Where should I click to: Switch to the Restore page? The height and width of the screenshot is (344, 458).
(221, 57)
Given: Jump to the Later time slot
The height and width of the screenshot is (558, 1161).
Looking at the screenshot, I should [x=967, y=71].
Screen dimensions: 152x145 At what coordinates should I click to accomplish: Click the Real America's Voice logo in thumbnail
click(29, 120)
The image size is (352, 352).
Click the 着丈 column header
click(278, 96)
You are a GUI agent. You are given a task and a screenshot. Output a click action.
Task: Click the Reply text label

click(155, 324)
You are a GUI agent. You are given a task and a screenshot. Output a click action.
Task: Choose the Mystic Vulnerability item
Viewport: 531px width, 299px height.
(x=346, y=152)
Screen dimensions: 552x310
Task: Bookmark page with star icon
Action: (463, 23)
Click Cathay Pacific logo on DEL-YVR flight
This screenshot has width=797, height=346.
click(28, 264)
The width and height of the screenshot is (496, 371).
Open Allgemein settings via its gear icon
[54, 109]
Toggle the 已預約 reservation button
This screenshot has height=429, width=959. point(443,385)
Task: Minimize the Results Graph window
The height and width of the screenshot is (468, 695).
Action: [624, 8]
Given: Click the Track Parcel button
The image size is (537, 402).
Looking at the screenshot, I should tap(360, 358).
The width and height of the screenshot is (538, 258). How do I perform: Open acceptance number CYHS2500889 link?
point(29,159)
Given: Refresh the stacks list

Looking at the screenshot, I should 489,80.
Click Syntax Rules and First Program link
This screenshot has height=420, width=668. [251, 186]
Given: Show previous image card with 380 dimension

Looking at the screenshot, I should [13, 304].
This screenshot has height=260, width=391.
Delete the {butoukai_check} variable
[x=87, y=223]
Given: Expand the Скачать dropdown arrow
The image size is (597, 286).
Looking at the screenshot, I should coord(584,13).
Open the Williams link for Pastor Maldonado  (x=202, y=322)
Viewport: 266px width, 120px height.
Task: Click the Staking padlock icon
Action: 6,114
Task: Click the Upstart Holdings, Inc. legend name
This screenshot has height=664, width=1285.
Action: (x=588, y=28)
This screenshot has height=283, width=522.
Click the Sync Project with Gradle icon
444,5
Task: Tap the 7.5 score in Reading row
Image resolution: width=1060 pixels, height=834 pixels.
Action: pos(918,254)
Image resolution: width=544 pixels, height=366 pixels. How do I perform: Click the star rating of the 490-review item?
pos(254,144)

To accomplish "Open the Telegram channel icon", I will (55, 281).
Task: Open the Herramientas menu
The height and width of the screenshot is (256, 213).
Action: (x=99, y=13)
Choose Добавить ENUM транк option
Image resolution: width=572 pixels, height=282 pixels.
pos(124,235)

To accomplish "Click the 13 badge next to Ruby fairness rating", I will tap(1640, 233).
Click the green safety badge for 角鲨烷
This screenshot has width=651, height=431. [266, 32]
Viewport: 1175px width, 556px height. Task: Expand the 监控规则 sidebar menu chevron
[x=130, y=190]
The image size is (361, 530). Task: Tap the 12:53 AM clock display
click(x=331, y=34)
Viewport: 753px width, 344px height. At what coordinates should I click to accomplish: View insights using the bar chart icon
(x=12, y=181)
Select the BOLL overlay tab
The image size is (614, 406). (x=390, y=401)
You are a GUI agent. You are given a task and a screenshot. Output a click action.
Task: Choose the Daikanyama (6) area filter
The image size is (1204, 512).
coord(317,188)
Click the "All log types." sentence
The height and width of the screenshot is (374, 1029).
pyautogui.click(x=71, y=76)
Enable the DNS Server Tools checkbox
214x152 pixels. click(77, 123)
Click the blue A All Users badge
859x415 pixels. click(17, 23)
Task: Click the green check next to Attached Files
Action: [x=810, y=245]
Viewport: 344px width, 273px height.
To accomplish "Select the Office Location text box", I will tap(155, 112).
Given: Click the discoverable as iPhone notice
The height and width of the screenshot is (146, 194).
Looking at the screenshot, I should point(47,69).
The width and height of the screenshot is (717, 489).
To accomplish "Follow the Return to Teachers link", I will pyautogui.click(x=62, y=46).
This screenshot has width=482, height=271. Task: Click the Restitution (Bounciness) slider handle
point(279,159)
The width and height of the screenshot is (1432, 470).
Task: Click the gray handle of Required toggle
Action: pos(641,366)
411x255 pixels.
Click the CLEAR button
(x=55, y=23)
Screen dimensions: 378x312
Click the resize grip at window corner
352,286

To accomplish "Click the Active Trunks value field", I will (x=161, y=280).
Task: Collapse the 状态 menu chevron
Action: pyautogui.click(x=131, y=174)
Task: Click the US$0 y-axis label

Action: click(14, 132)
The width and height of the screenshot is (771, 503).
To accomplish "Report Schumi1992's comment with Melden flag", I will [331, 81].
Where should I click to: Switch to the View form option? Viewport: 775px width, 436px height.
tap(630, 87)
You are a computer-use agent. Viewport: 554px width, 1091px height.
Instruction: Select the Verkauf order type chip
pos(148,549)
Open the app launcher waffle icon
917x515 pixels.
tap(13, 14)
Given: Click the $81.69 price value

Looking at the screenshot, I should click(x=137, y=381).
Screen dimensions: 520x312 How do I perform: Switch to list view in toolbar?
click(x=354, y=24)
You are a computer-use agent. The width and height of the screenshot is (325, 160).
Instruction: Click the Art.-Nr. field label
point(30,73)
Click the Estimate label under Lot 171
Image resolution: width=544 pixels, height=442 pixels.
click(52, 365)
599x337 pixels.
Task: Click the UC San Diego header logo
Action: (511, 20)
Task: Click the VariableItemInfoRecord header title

Work item —
The full set of entries, copied exactly, is the expected answer.

Task result —
Where should I click to: Switch to the Restore page? The height and width of the screenshot is (344, 458).
(221, 57)
Given: Jump to the Later time slot
The height and width of the screenshot is (558, 1161).
Looking at the screenshot, I should [x=967, y=71].
Screen dimensions: 152x145 At what coordinates should I click to accomplish: Click the Real America's Voice logo in thumbnail
click(29, 120)
The image size is (352, 352).
Click the 着丈 column header
click(278, 96)
You are a GUI agent. You are given a task and a screenshot. Output a click action.
Task: Click the Reply text label

click(155, 324)
You are a GUI agent. You are given a task and a screenshot. Output a click action.
Task: Choose the Mystic Vulnerability item
Viewport: 531px width, 299px height.
(x=346, y=152)
Screen dimensions: 552x310
Task: Bookmark page with star icon
Action: (463, 23)
Click Cathay Pacific logo on DEL-YVR flight
This screenshot has width=797, height=346.
click(28, 264)
The width and height of the screenshot is (496, 371).
Open Allgemein settings via its gear icon
[54, 109]
Toggle the 已預約 reservation button
This screenshot has height=429, width=959. point(443,385)
Task: Minimize the Results Graph window
The height and width of the screenshot is (468, 695).
Action: [624, 8]
Given: Click the Track Parcel button
The image size is (537, 402).
Looking at the screenshot, I should tap(360, 358).
The width and height of the screenshot is (538, 258). How do I perform: Open acceptance number CYHS2500889 link?
point(29,159)
Given: Refresh the stacks list

Looking at the screenshot, I should 489,80.
Click Syntax Rules and First Program link
This screenshot has height=420, width=668. [251, 186]
Given: Show previous image card with 380 dimension

Looking at the screenshot, I should [13, 304].
This screenshot has height=260, width=391.
Delete the {butoukai_check} variable
[x=87, y=223]
Given: Expand the Скачать dropdown arrow
The image size is (597, 286).
Looking at the screenshot, I should coord(584,13).
Open the Williams link for Pastor Maldonado  (x=202, y=322)
Viewport: 266px width, 120px height.
Task: Click the Staking padlock icon
Action: 6,114
Task: Click the Upstart Holdings, Inc. legend name
This screenshot has height=664, width=1285.
Action: (x=588, y=28)
This screenshot has height=283, width=522.
Click the Sync Project with Gradle icon
444,5
Task: Tap the 7.5 score in Reading row
Image resolution: width=1060 pixels, height=834 pixels.
Action: pos(918,254)
Image resolution: width=544 pixels, height=366 pixels. How do I perform: Click the star rating of the 490-review item?
pos(254,144)

To accomplish "Open the Telegram channel icon", I will (55, 281).
Task: Open the Herramientas menu
The height and width of the screenshot is (256, 213).
Action: (x=99, y=13)
Choose Добавить ENUM транк option
Image resolution: width=572 pixels, height=282 pixels.
pos(124,235)

To accomplish "Click the 13 badge next to Ruby fairness rating", I will tap(1640, 233).
Click the green safety badge for 角鲨烷
This screenshot has width=651, height=431. [266, 32]
Viewport: 1175px width, 556px height. Task: Expand the 监控规则 sidebar menu chevron
[x=130, y=190]
The image size is (361, 530). Task: Tap the 12:53 AM clock display
click(x=331, y=34)
Viewport: 753px width, 344px height. At what coordinates should I click to accomplish: View insights using the bar chart icon
(x=12, y=181)
Select the BOLL overlay tab
The image size is (614, 406). (x=390, y=401)
You are a GUI agent. You are given a task and a screenshot. Output a click action.
Task: Choose the Daikanyama (6) area filter
The image size is (1204, 512).
coord(317,188)
Click the "All log types." sentence
The height and width of the screenshot is (374, 1029).
pyautogui.click(x=71, y=76)
Enable the DNS Server Tools checkbox
214x152 pixels. click(77, 123)
Click the blue A All Users badge
859x415 pixels. click(17, 23)
Task: Click the green check next to Attached Files
Action: [x=810, y=245]
Viewport: 344px width, 273px height.
To accomplish "Select the Office Location text box", I will tap(155, 112).
Given: Click the discoverable as iPhone notice
The height and width of the screenshot is (146, 194).
Looking at the screenshot, I should point(47,69).
The width and height of the screenshot is (717, 489).
To accomplish "Follow the Return to Teachers link", I will pyautogui.click(x=62, y=46).
This screenshot has width=482, height=271. Task: Click the Restitution (Bounciness) slider handle
point(279,159)
The width and height of the screenshot is (1432, 470).
Task: Click the gray handle of Required toggle
Action: pos(641,366)
411x255 pixels.
Click the CLEAR button
(x=55, y=23)
Screen dimensions: 378x312
Click the resize grip at window corner
352,286

To accomplish "Click the Active Trunks value field", I will (x=161, y=280).
Task: Collapse the 状态 menu chevron
Action: pyautogui.click(x=131, y=174)
Task: Click the US$0 y-axis label

Action: click(14, 132)
The width and height of the screenshot is (771, 503).
To accomplish "Report Schumi1992's comment with Melden flag", I will [331, 81].
Where should I click to: Switch to the View form option? Viewport: 775px width, 436px height.
tap(630, 87)
You are a computer-use agent. Viewport: 554px width, 1091px height.
Instruction: Select the Verkauf order type chip
pos(148,549)
Open the app launcher waffle icon
917x515 pixels.
tap(13, 14)
Given: Click the $81.69 price value

Looking at the screenshot, I should click(x=137, y=381).
Screen dimensions: 520x312 How do I perform: Switch to list view in toolbar?
click(x=354, y=24)
You are a computer-use agent. The width and height of the screenshot is (325, 160).
Instruction: Click the Art.-Nr. field label
point(30,73)
Click the Estimate label under Lot 171
Image resolution: width=544 pixels, height=442 pixels.
click(52, 365)
599x337 pixels.
Task: Click the UC San Diego header logo
Action: (511, 20)
Task: Click the VariableItemInfoRecord header title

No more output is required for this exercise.